Wednesday, March 29, 2023

 One of the ways to secure data is to control access.  These involve generating access keys, shared access signatures, and Azure AD access. Access keys provide administrative access to an entire resource such as   storage accounts. Microsoft recommends these are only used for administrative purposes. Shared access signatures are like tokens that can be used to generate granular access to resources within a storage account. Access is provided to whoever or whatever has this signature. Role based access control can be used to control access to both the management and data layer. Shared access signatures can be generated to be used in association with an Azure AD identity, instead of being created with a storage account access key.  Access to files from domain joined devices are secured using the Azure AD identities that can be used for authentication and authorization.

Another way to secure the data is to protect the data using storage encryption, Azure Disk Encryption, and Immutable storage. Storage encryption involves server-side encryption for data at rest and Transport Layer Security based encryption for data in transit. The default encryption involves an Account Encryption Key which is Microsoft managed but security can be extended through the use of customer-managed keys which are usually stored in a Key Vault.
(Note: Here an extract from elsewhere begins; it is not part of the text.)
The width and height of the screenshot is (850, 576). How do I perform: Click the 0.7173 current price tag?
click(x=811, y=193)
The volume encryption encrypts the boot OS and data volumes to further protect the data.

A checklist helps with migrating sensitive data to the cloud and provides benefits to overcome the common pitfalls regardless of the source of the data. It serves merely as a blueprint for a smooth secure transition.

Characterizing permitted use is the first step for data teams need to take to address data protection for reporting. Modern privacy laws specify not only what constitutes sensitive data but also how the data can be used. Data obfuscation and redacting can help with protecting against exposure. In addition, data teams must classify the usages and the consumers. Once sensitive data is classified, and purpose-based usage scenarios are addressed, role-based access control must be defined to protect future growth.
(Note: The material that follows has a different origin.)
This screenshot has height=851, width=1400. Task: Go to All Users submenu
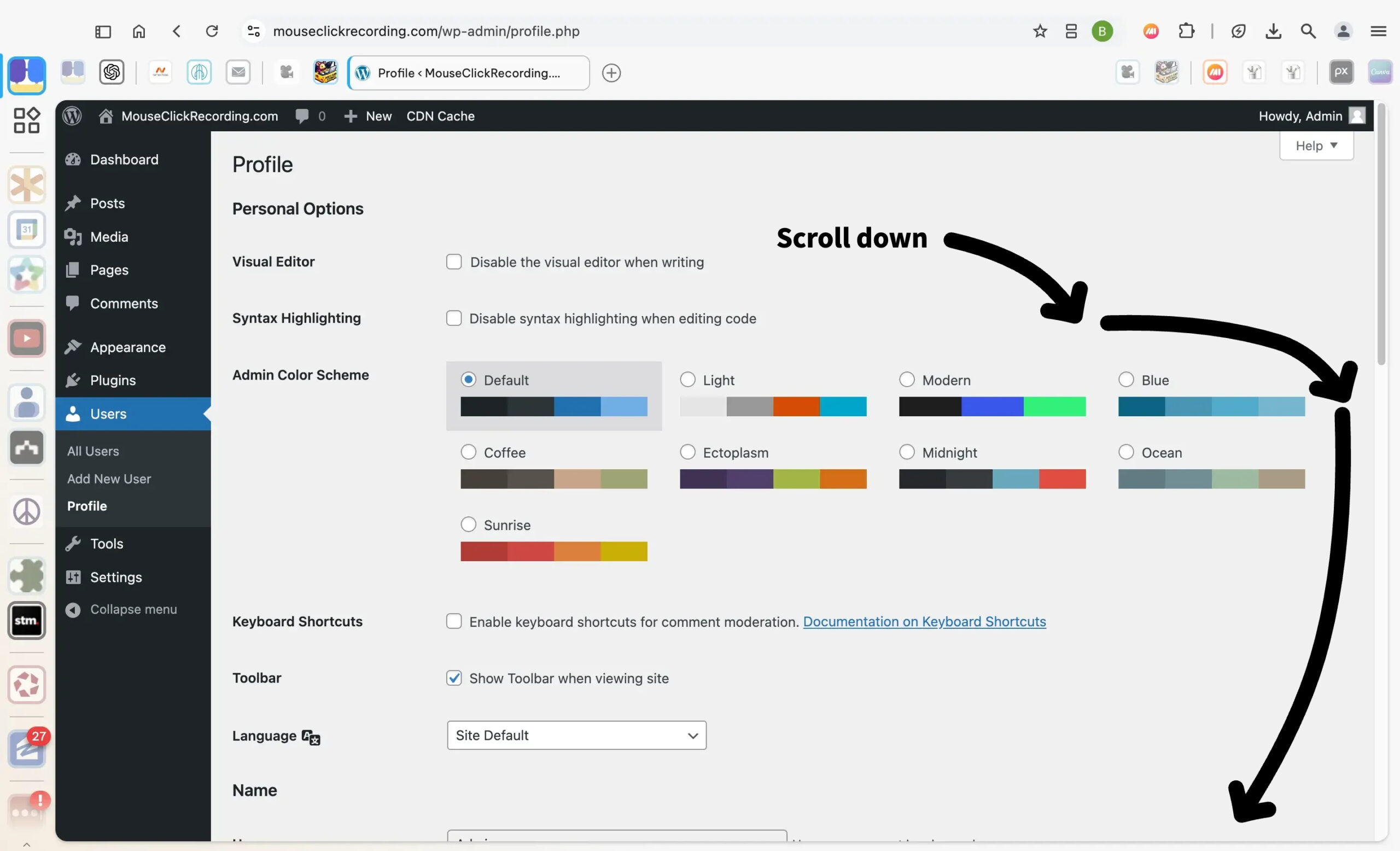[x=93, y=451]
Devising a strategy for governance is the next step; this is meant to prevent intruders and is meant to boost data protection by means of encryption and database management. Fine grained access control such as attribute or purpose-based ones also help in this regard.
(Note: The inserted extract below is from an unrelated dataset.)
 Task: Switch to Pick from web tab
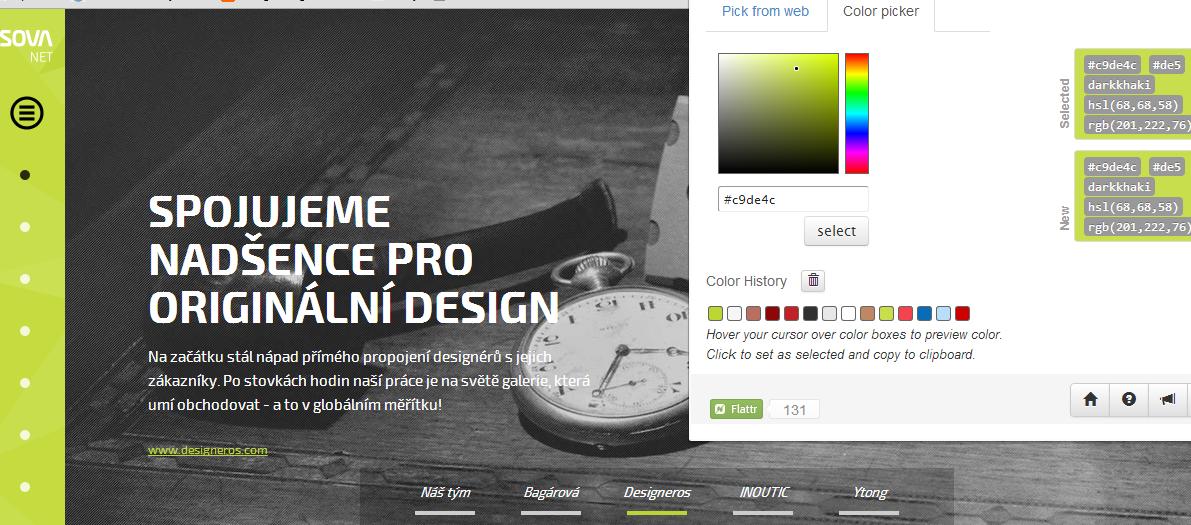tap(765, 11)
Embracing a standard for defining data access policies can help to limit the explosion of mappings between users and the permissions for data access; this gains significance when a monolithic data management environment is migrated to the cloud. Failure to establish a standard for defining data access policies can lead to unauthorized data exposure.

When migrating to the cloud in a single stage with all at once data migration must be avoided as it is operationally risky. It is critical to develop a plan for incremental migration that facilitates development testing and deployment of a data protection framework which can be applied to ensure proper governance. Decoupling data protection and security policies from the underlying platform allows organizations to tolerate subsequent migrations.

There are different types of sanitizations such as redaction, masking, obfuscation, encryption tokenization and format preserving encryption. Among these static protection in which clear text values are sanitized and stored in their modified form and dynamic protection in which clear text data is transformed into a ciphertext are most used.

Finally defining and implementing data protection policies brings several additional processes such as validation, monitoring, logging, reporting, and auditing. Having the right tools and processes in place when migrating sensitive data to the cloud will allay concerns about compliance and provide proof that can be submitted to oversight agencies.